++++ Records supplied ++++

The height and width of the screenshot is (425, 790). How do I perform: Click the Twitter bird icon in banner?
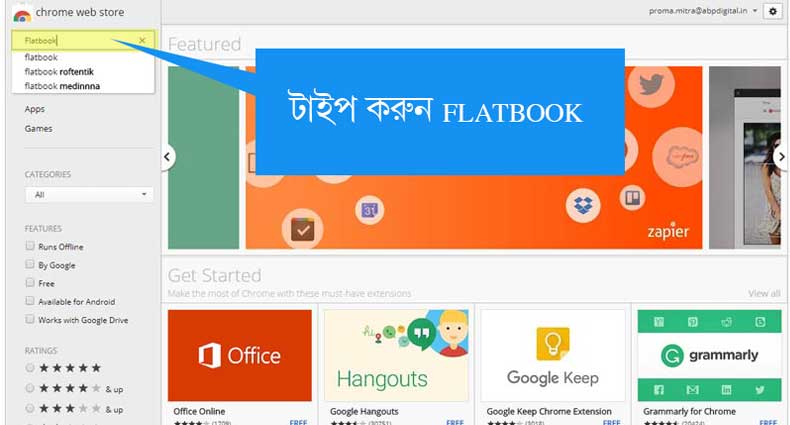[651, 85]
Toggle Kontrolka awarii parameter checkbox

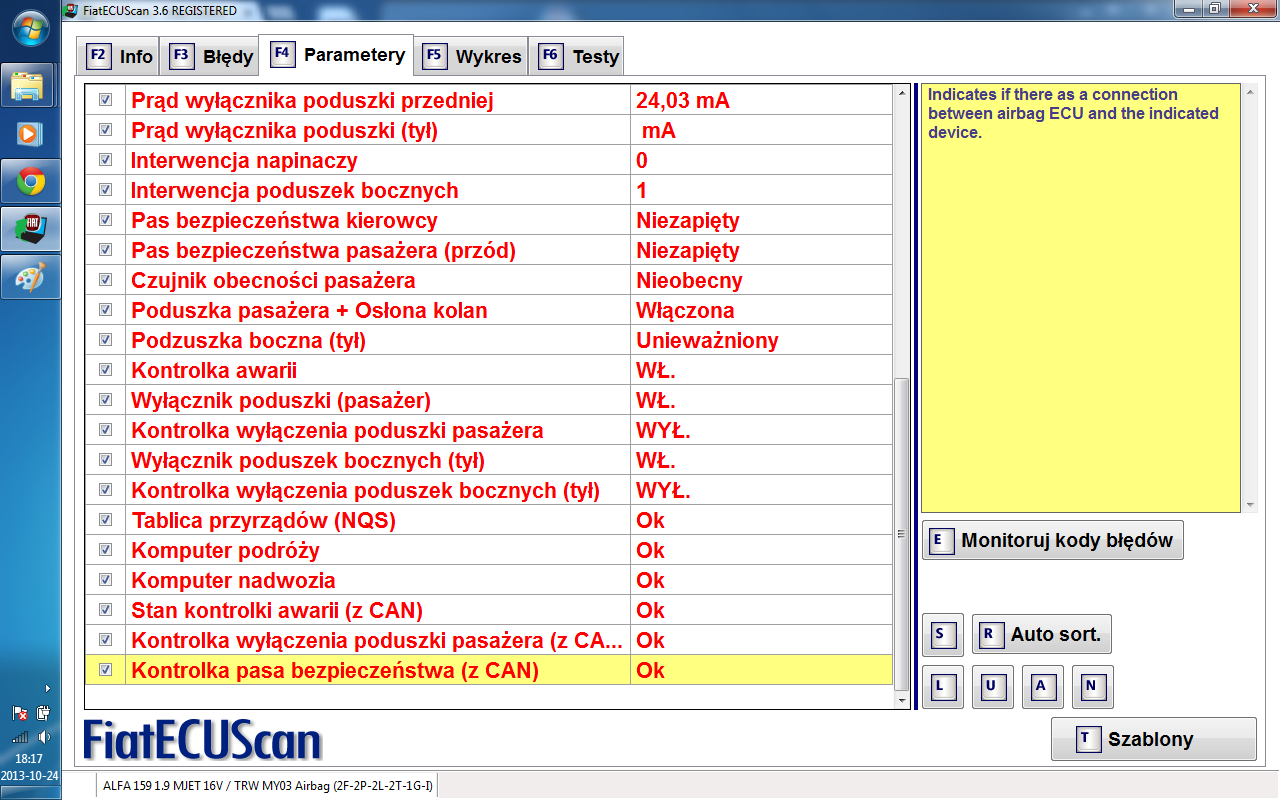pyautogui.click(x=105, y=370)
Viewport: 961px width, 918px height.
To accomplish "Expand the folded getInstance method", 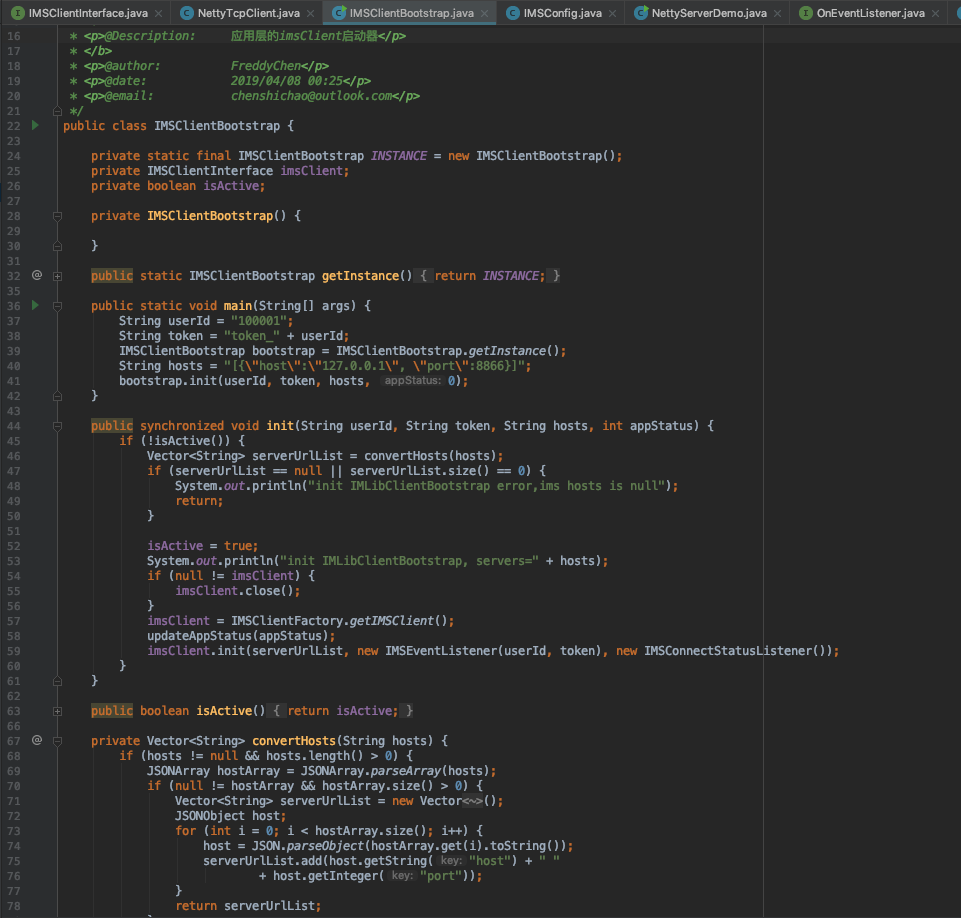I will point(58,276).
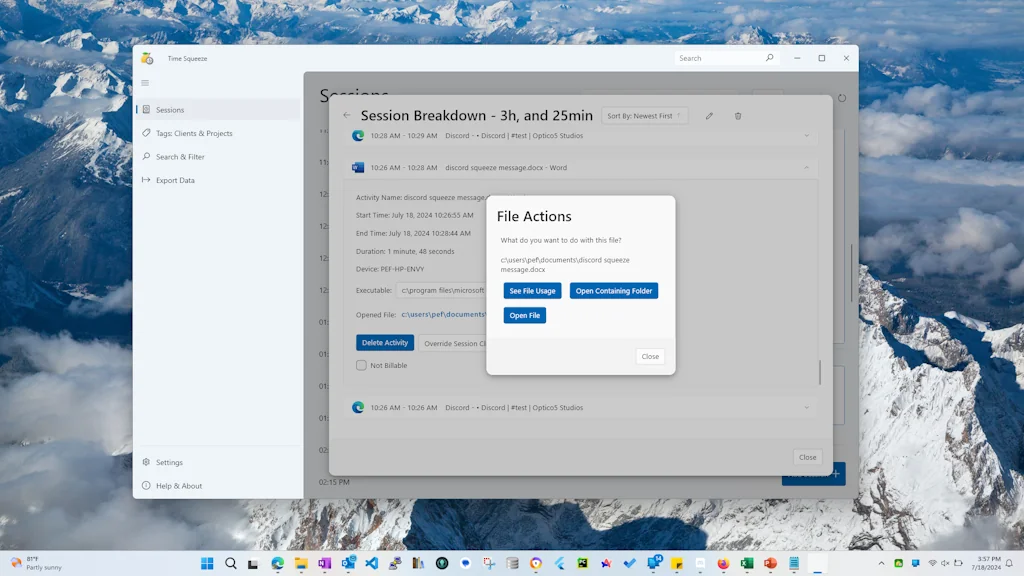Click the Windows Start button on taskbar
Image resolution: width=1024 pixels, height=576 pixels.
click(x=207, y=563)
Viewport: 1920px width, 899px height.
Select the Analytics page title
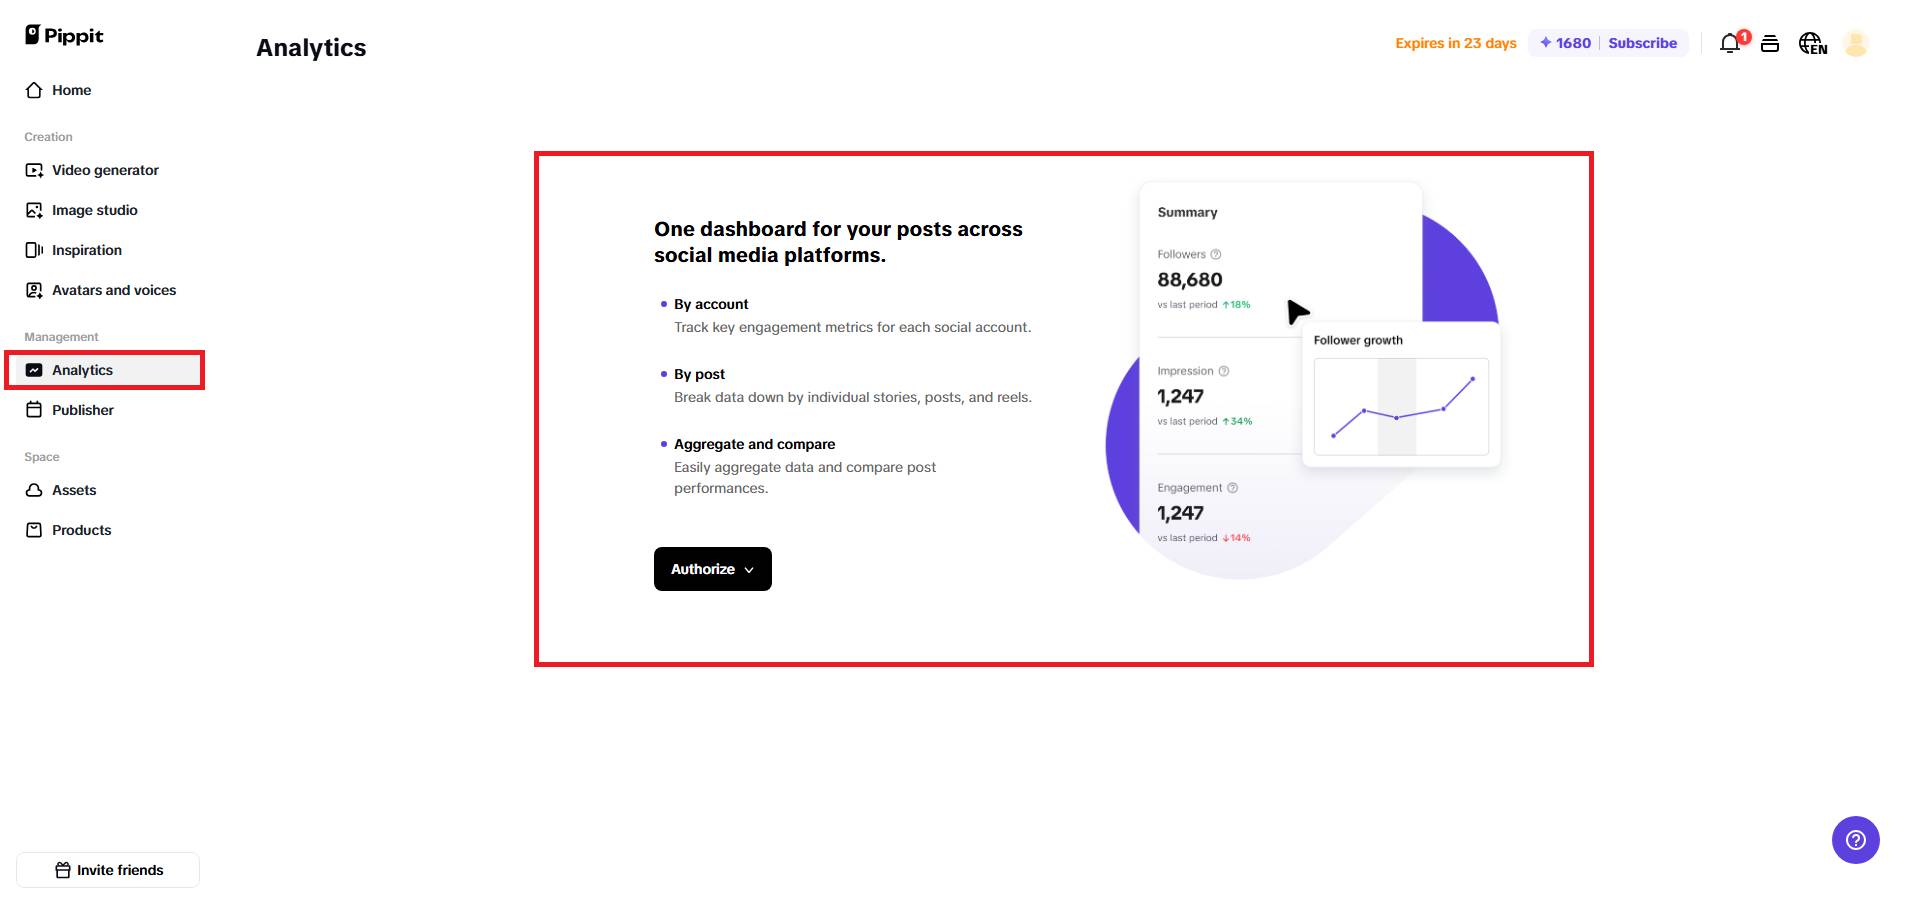(x=311, y=47)
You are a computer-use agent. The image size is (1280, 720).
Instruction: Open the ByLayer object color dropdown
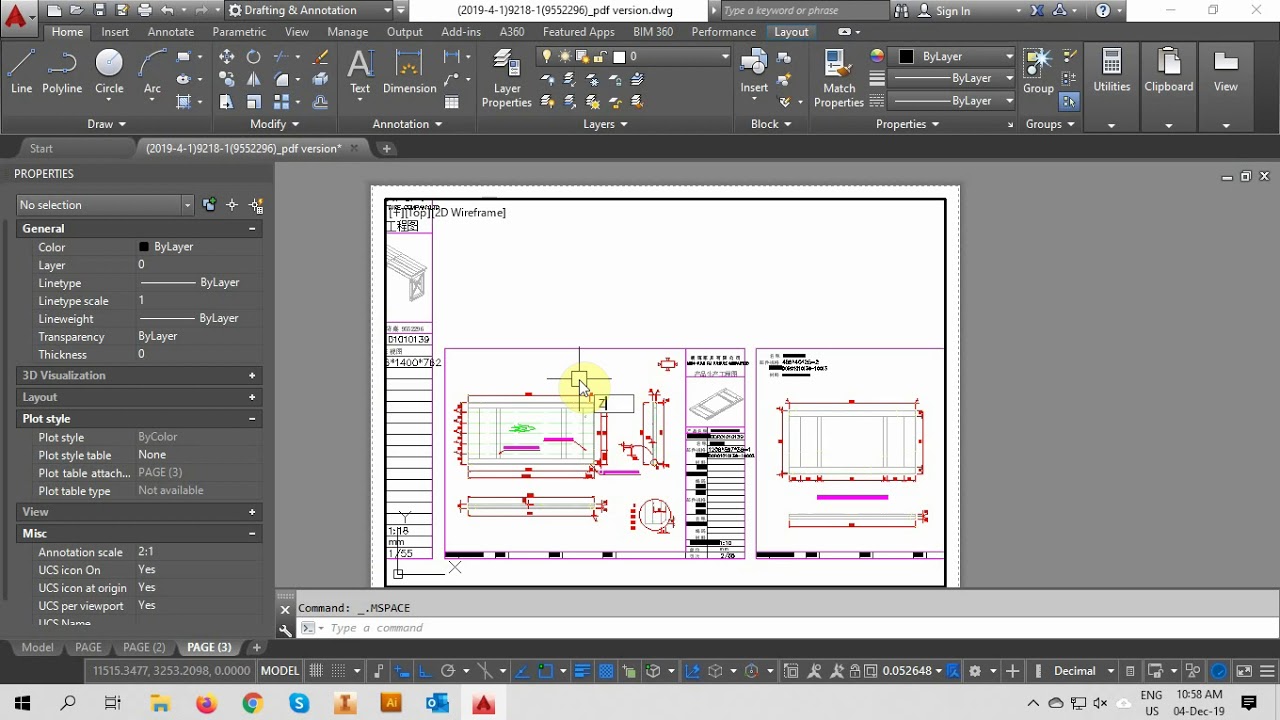pos(956,57)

++++

§ Requirement
State the number of lines above that hold the string "Viewport", with nothing added.

§ Task output
2